Nos últimos dias, usuários começaram a relatar uma situação inusitada: valores inesperados caindo em suas contas por meio do Pix. As transferências, que variam de R$40,70 a mais de R$200, têm a mesma origem – a Facta Financeira S.A.
O Reclame Aqui já concentra dezenas de queixas sobre o caso. Pessoas afirmam ter recebido dinheiro sem qualquer solicitação ou autorização. Até agora, nenhum desses registros foi respondido pela empresa.
Sem uma explicação oficial, surgem várias dúvidas. Como esses dados pessoais estão sendo usados? Existe chance de fraude ou ataque cibernético? Os clientes que receberam o Pix podem ser cobrados depois?

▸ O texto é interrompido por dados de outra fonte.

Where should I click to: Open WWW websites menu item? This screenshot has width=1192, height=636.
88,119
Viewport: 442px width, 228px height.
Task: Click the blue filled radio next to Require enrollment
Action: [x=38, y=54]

O que diz o Banco Central?
Procurado, o Banco Central não comentou sobre a Facta em específico. No entanto, reforçou as orientações para quem recebe valores sem origem clara.
O órgão recomenda buscar imediatamente a instituição que fez a transferência, sempre pelos canais oficiais divulgados no site. Também alerta para o risco de golpes, lembrando que criminosos podem usar contatos falsos para enganar os usuários.
Enquanto não há posicionamento da Facta, as transferências seguem levantando suspeitas e preocupações. O mistério sobre a origem desses pagamentos ainda está longe de ser resolvido.